- Kanuru Location in Andhra Pradesh, India
- Coordinates: 16°17′10″N 81°15′16″E﻿ / ﻿16.28611°N 81.25444°E
- Country: India
- State: Andhra Pradesh
- District: Krishna
- Mandal: Penamaluru
- City: Vijayawada
- Metro: Andhra Pradesh Capital Region

Area
- • Total: 9.02 km^{2} (3.48 sq mi)

Population (2011)
- • Total: 49,006
- • Density: 5,430/km^{2} (14,100/sq mi)

Languages
- • Official: Telugu
- Time zone: UTC+5:30 (IST)
- Postal code: 520007

= Kanuru =

Kanuru is a neighborhood in Vijayawada, Krishna district of the Indian state of Andhra Pradesh.It is one of the Major educational hub of the city. As per the G.O. No.
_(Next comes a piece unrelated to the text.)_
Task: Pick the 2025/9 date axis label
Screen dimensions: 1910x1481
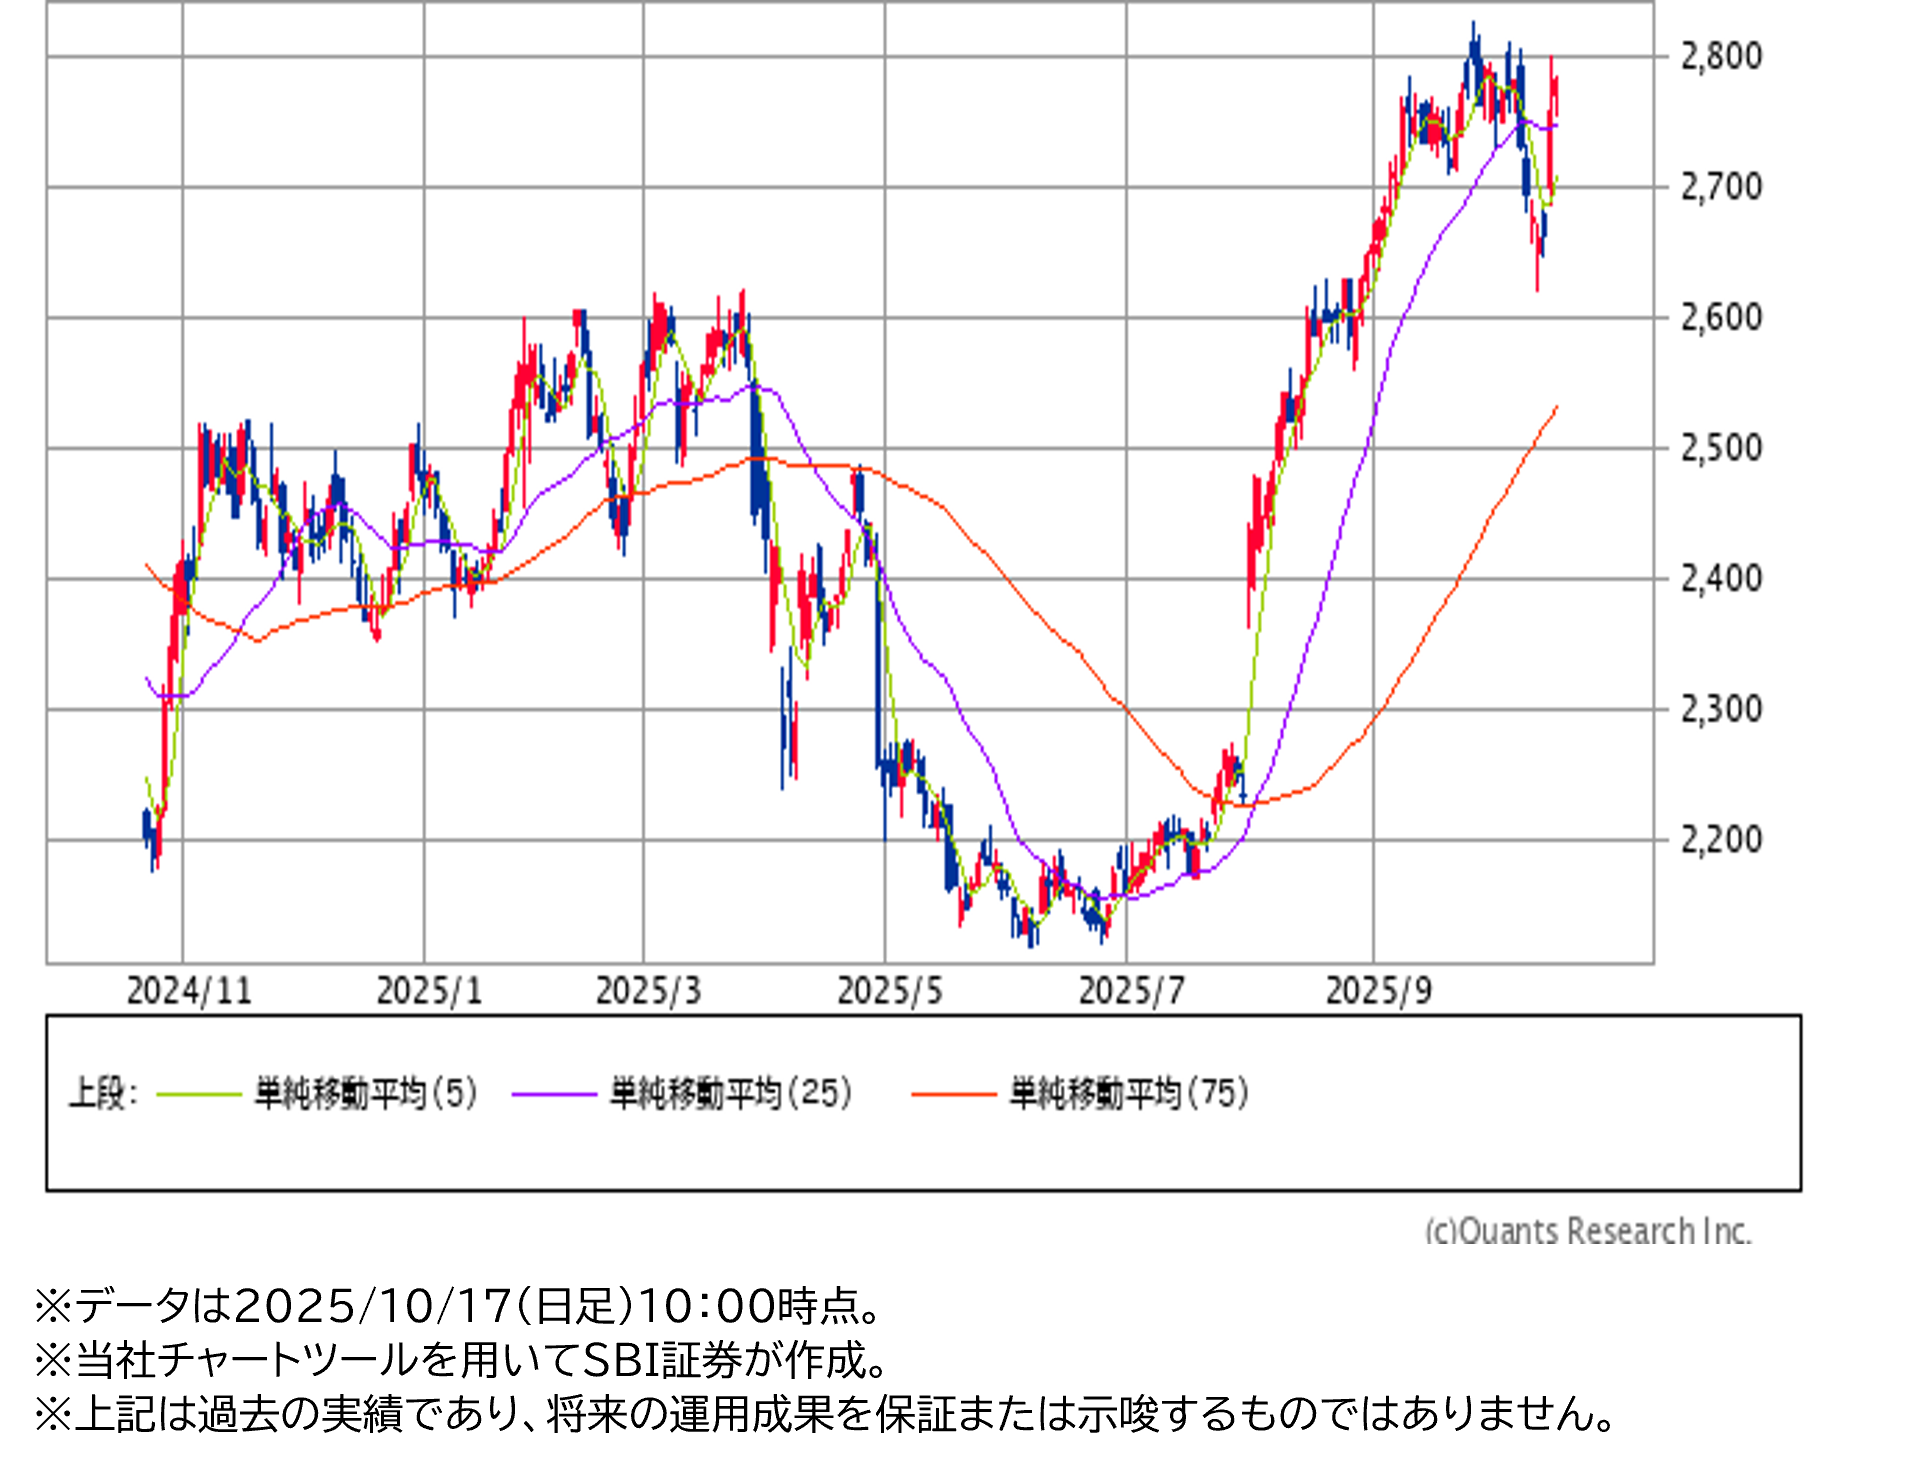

M.S.104 (dated:23-03-2017), Municipal Administration and Urban Development Department, it became a part of Vijayawada metropolitan area.

== Demographics ==
As of 2011 India census, Kanuru had a population of 49006. Of which male population is 26,574 and female population is 22,432. The average literacy rate is 85.07% and 4,401 of the population is under 6 years of age.